Transformou essa simulação em um jogo de tabuleiro chamado “O Triunfo de Tarlac”, ambientado numa guerra irlandesa do século XIV. “Achei que o jogo seria apenas uma ferramenta para entender o modelo, mas quando terminei, percebi que era mais interessante que a simulação. Isso me fez pensar que talvez devesse investir mais no lúdico e menos na computação.”
Segundo ele, “o lúdico é inerentemente subversivo”. Numa simulação computacional, os resultados seguem parâmetros estabelecidos. Num jogo com pessoas, “os seres humanos podem decidir jogar fora das regras, fazendo coisas deliberadamente anti-históricas”. Essa natureza especulativa — “eu sei que preciso ir para cá. E se eu for para lá?” — permite “brincar” com a história de maneira diferente.

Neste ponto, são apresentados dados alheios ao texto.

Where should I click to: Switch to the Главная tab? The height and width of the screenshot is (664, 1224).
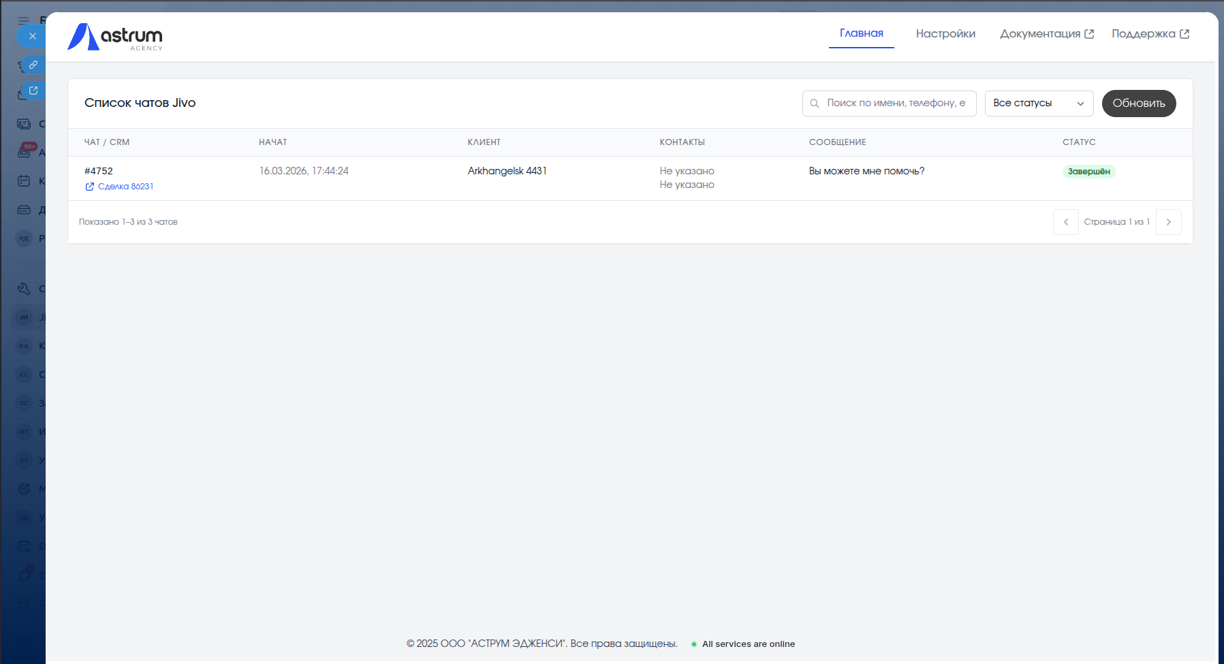[x=861, y=33]
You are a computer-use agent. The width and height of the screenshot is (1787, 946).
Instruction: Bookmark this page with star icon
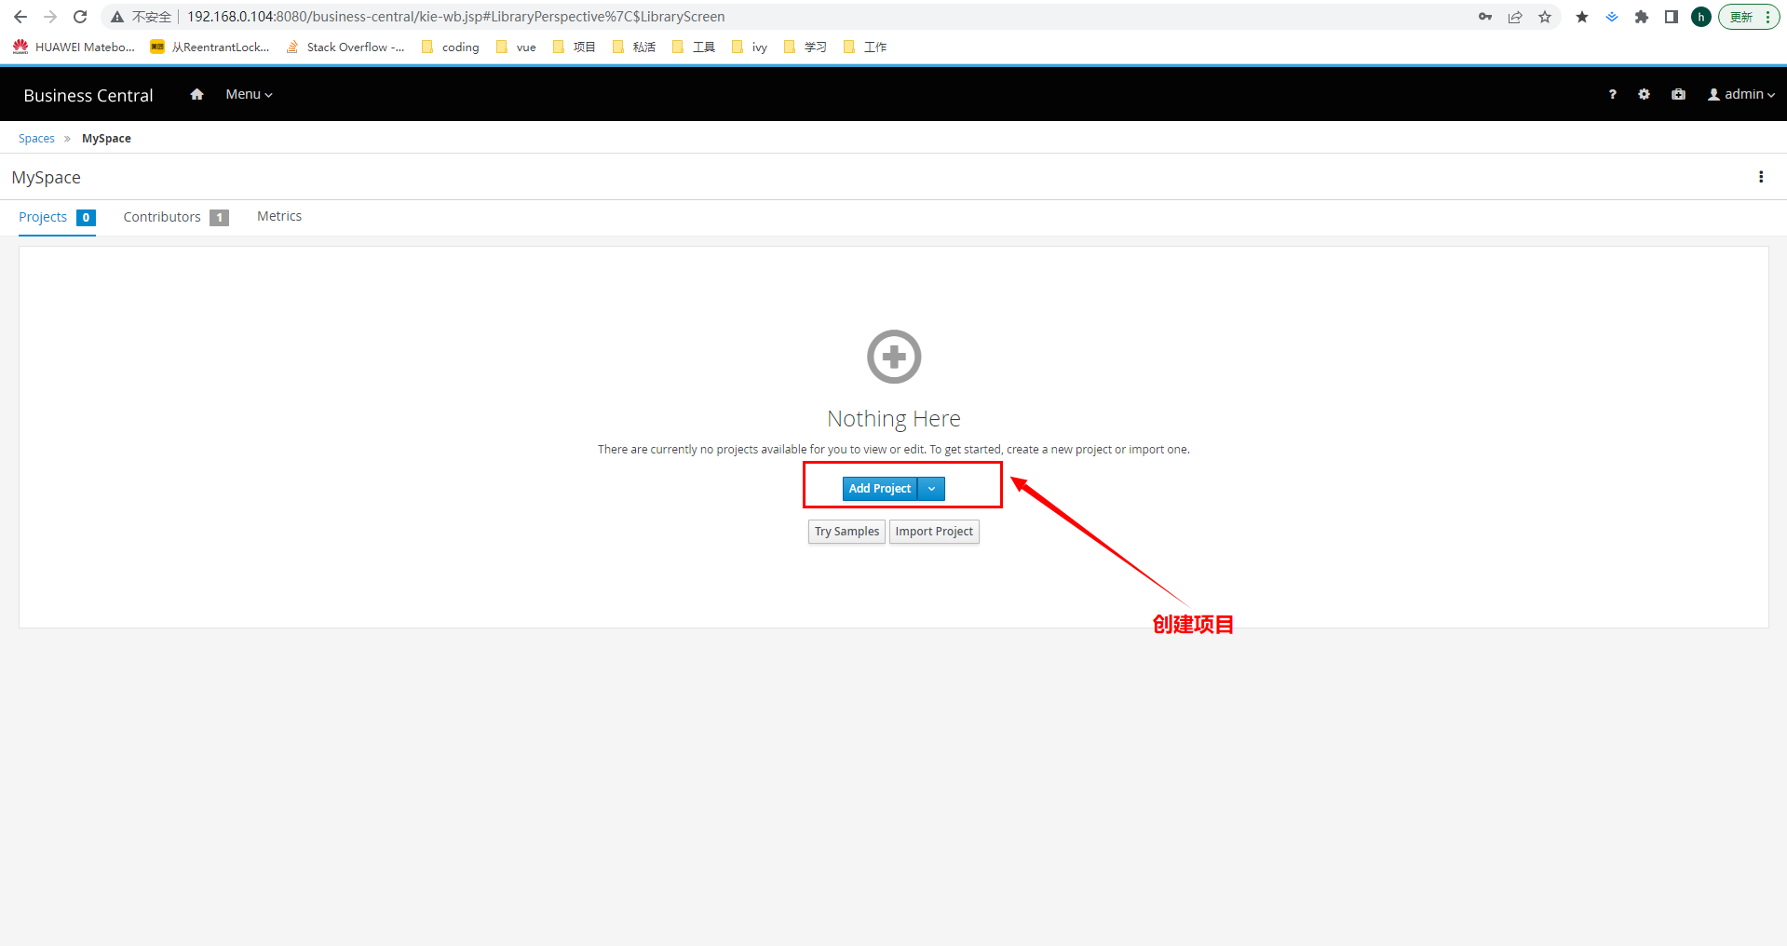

Marino integra o grupo de pesquisa Arqueologia Interativa e Simulações Eletrônicas (Arise), dedicado ao desenvolvimento de jogos acadêmicos. Entre os projetos em que colaborou está Sambaquis: uma história antes do Brasil, sobre história indígena brasileira, que teve impacto significativo em escolas. No pós-doutorado, desenvolve Galar (doença em irlandês), um game sobre a peste na Irlanda do século XIV contada do ponto de vista da própria doença, baseado em anais irlandeses medievais.

Do game à literatura
Foi no cruzamento entre pesquisa histórica, games e cultura pop que nasceu A Trama do Mundo. Frequentador de convenções nerds e observador atento de práticas como cosplay e fanfics, Marino testemunhou a expansão dessa cultura, que antes ocupava nichos pequenos.
O mito de Oisín ofereceu a estrutura narrativa para mesclar seus interesses. O conceito de mito é central no livro: histórias que se descolam do contexto original e são naturalizadas, transformando-se em verdades inquestionáveis.
A obra acompanha quatro personagens imersos no mundo das convenções que passam por “uma experiência de reencenação múltipla” e são transformados. A protagonista é uma cosplayer. “De todas as formas lúdicas da cultura pop, essa é uma das que mais diretamente envolve afetos. As pessoas estão literalmente se vestindo e reencenando cenas das histórias”, explica, destacando o “potencial subversivo” dessa prática quando pensada de forma crítica.
Atualmente, Marino integra o Centro de Estudos da Diversidade Antiga(Ceda), fundado em 2024 pela professora Neri de Barros Almeida, sua supervisora no pós-doutorado. Segundo ele, o grupo nasceu de uma aliança entre pesquisadores que estudam sociedades antigas sob diferentes perspectivas: letras clássicas, filosofia, história e arqueologia.
“A professora Neri quis criar esse espaço para que nós, que lidamos com esse passado muito antigo e enfrentamos dificuldades distintas, pudéssemos nos reunir”, explica Marino. O historiador destaca que uma das questões fundamentais do grupo é repensar a forma como esses períodos históricos são tradicionalmente categorizados.